### PROVIDED TEXT ###

Josh Rosen to the Jacksonville Jaguars

3 of 7

    Jamie Sabau/Getty Images

    During last year's draft, the Miami Dolphins traded a second-round pick to acquire 2018 first-rounder Josh Rosen. However, Rosen only received a limited audition to be the team's future quarterback during 2019. During this year's draft, Miami used the fifth overall pick on former Alabama quarterback Tua Tagovailoa.

    Rosen has zero chance of being Miami's quarterback of the future. That could lead to friction in the quarterback room, and the Dolphins should try getting what they can for Rosen while he still has some trade value. The longer he lingers in obscurity, the less interest he's going to carry.

    Jacksonville should gamble on Rosen's potential. The Jaguars traded Nick Foles this offseason, and while they are standing behind Gardner Minshew, they have not dismissed the idea of bringing in some competition.

    "We’re still looking to make sure we're upgraded at each position," head coach Doug Marrone said on Good Morning Football (h/t Rapoport). "There are some veterans out there that we might look at to bring in, along with the young guys we have."

    While Rosen probably isn't the sort of veteran Marrone was speaking of, he would provide anther young alternative to Minshew should the 2019 rookie phenom stumble. At the same time, Rosen isn't established enough to push Minshew out of a starting opportunity the way that a free agent like Cam Newton probably would.

    The Dolphins receive a 2021 conditional fourth-round pick that could become as high as a second-rounder based on playing time.

Kenny Stills to the Green Bay Packers

4 of 7

    Tom Pennington/Getty Images

    While the Houston Texans aren't tight on cap space—they have just under $18 million—wide receiver Kenny Stills is still a potential cap casualty. He is due to earn $7 million in 2020 and could find himself buried on the depth chart.

    While the Texans did trade DeAndre Hopkins this offseason, they have Brandin Cooks, Randall Cobb, Will Fuller V, Keke Coutee and rookie fifth-round pick Isaiah Coulter on the roster.

###

In the NFL trade article above, can you condense the paragraph that begins "During last year's draft" into three short bullet points that keep its main facts?

### RECORD LIST ###

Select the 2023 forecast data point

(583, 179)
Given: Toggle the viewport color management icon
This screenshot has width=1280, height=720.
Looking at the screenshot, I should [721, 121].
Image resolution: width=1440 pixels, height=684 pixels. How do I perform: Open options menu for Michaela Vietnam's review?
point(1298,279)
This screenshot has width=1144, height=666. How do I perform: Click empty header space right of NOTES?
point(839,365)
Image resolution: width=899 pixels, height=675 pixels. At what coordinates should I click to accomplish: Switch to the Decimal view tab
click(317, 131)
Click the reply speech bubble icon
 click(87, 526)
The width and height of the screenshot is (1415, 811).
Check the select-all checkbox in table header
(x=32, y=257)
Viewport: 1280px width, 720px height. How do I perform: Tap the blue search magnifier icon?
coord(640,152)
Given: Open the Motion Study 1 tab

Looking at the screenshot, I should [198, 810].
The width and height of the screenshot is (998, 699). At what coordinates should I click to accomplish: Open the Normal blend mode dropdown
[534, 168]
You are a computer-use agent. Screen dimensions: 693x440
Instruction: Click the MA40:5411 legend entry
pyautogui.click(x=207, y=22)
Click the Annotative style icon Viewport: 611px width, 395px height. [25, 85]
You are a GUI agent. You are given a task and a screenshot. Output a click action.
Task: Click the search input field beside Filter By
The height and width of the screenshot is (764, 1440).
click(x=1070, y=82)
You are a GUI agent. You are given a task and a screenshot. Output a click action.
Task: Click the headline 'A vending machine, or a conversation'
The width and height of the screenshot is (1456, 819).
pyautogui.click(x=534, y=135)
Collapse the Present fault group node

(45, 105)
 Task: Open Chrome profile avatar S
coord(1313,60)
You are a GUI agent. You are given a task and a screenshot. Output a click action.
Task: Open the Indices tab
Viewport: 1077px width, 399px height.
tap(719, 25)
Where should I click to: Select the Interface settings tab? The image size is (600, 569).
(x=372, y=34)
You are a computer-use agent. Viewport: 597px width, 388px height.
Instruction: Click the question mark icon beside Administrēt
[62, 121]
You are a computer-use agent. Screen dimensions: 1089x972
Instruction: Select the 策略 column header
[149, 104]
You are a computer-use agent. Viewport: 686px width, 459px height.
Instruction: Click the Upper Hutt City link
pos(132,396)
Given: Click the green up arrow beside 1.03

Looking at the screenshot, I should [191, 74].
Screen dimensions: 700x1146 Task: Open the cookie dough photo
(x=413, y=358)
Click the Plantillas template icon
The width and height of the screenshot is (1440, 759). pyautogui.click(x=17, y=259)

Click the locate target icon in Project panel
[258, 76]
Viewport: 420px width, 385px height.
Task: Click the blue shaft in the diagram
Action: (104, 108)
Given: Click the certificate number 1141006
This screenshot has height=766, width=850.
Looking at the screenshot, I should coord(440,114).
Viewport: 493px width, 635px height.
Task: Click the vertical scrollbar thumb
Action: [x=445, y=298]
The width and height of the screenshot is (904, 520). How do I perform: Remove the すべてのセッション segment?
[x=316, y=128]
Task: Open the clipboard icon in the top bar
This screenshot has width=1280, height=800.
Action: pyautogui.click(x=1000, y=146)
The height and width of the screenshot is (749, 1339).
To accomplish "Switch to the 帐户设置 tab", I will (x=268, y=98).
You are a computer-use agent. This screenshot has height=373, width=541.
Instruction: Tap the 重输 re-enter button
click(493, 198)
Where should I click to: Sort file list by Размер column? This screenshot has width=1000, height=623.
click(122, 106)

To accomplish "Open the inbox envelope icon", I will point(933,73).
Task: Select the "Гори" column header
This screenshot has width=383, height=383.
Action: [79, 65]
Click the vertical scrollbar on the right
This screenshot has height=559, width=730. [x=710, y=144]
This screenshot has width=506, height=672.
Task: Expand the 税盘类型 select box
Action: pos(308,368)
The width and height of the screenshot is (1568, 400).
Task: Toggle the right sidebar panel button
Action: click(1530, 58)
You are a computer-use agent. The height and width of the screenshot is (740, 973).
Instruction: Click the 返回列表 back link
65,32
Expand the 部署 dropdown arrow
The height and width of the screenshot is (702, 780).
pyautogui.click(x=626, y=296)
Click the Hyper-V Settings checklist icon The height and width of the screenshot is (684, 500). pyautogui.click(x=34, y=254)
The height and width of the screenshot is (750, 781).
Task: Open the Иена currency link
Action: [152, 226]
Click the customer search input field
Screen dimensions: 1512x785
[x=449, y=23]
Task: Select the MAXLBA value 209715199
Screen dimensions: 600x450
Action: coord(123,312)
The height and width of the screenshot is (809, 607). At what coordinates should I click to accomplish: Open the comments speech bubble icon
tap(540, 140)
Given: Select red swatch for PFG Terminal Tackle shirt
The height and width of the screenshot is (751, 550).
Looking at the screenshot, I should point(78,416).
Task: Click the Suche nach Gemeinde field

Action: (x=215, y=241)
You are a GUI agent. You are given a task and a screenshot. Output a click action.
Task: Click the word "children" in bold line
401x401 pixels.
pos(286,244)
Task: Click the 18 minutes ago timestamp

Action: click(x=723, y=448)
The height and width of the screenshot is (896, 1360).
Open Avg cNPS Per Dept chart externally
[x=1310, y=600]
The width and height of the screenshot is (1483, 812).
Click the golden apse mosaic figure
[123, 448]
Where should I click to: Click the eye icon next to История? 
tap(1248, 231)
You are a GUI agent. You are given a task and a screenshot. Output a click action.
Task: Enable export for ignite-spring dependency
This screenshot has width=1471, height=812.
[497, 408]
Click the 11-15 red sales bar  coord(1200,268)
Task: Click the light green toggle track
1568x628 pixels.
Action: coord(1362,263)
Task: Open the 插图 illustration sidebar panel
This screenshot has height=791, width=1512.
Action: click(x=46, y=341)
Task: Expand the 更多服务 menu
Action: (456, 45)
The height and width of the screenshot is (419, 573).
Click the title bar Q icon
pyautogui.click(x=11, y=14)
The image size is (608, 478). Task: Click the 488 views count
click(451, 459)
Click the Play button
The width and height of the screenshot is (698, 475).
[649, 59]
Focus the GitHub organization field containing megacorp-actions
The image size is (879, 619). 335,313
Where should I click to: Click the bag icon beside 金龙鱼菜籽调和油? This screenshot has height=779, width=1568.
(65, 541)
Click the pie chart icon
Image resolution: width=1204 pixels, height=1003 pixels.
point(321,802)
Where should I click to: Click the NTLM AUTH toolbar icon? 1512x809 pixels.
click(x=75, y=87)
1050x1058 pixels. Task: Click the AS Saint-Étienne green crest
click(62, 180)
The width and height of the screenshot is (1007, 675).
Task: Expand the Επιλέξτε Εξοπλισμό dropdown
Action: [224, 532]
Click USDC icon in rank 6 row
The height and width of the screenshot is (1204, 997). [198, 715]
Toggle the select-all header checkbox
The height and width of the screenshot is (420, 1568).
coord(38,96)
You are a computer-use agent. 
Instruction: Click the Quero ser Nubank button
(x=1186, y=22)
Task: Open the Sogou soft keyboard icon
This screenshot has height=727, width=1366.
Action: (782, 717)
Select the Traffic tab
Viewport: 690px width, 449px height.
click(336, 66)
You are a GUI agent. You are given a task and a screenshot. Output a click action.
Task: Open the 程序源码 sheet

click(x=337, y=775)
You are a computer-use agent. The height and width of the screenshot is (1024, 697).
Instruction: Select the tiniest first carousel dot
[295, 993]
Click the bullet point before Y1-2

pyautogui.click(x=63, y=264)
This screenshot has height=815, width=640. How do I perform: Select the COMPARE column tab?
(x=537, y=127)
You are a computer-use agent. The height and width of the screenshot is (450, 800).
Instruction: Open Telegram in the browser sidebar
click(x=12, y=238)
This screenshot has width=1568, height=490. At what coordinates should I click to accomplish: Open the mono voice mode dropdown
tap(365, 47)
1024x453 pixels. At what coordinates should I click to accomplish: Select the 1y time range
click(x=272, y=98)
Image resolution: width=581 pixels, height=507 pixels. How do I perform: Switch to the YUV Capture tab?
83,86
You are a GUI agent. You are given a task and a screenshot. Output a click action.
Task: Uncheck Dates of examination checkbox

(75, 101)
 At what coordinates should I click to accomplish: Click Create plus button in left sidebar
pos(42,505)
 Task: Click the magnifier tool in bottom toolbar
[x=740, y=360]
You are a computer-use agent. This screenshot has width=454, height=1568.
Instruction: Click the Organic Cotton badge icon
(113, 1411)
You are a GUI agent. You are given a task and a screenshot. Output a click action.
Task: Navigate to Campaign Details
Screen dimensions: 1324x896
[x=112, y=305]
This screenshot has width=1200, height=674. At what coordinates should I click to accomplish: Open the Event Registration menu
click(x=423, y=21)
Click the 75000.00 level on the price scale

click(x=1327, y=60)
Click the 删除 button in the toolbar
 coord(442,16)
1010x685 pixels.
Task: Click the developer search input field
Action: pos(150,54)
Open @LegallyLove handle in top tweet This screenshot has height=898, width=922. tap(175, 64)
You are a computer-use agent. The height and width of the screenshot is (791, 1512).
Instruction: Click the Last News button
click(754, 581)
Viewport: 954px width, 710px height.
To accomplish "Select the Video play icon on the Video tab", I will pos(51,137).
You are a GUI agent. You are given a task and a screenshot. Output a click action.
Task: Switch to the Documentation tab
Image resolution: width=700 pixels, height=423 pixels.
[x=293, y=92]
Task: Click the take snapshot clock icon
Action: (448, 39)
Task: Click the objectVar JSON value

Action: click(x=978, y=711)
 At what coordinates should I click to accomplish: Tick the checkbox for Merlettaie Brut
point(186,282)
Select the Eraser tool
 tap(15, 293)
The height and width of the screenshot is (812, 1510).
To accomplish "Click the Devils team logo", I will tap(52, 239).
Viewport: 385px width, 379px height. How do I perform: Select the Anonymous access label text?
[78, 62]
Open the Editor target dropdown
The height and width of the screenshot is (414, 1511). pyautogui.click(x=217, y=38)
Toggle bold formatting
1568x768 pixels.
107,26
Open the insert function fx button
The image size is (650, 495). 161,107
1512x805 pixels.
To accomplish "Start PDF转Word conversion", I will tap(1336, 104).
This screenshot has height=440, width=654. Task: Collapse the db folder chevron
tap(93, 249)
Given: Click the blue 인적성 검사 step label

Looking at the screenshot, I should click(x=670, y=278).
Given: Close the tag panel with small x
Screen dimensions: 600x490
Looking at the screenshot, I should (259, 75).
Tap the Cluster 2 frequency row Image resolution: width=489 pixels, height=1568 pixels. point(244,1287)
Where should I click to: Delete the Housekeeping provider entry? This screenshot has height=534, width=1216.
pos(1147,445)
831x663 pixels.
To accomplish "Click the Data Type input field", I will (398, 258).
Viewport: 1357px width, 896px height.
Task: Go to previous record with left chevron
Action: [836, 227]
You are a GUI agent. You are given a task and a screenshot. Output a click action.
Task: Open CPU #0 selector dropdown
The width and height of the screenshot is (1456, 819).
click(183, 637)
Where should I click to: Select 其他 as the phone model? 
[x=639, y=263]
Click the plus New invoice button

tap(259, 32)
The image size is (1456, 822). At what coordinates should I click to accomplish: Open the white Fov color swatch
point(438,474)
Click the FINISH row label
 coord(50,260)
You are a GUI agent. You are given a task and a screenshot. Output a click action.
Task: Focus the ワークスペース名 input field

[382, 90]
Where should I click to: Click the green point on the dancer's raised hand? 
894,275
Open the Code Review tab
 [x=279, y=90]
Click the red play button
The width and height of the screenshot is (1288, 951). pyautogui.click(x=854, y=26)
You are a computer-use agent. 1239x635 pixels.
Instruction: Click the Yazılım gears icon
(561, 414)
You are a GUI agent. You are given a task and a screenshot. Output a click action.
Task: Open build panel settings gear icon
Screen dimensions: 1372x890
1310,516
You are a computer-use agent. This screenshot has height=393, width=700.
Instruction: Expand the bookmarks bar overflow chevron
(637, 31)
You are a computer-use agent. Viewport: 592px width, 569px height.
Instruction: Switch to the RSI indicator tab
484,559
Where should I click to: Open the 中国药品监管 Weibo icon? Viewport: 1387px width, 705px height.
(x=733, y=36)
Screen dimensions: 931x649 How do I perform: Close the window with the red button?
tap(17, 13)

###

--- TASK SOLUTION ---
- In last year's draft, the Dolphins traded a second-round pick for Josh Rosen, a 2018 first-round pick.
- In 2019, Rosen got only a limited audition as the team's future quarterback.
- In this year's draft, Miami took former Alabama quarterback Tua Tagovailoa with the fifth overall pick.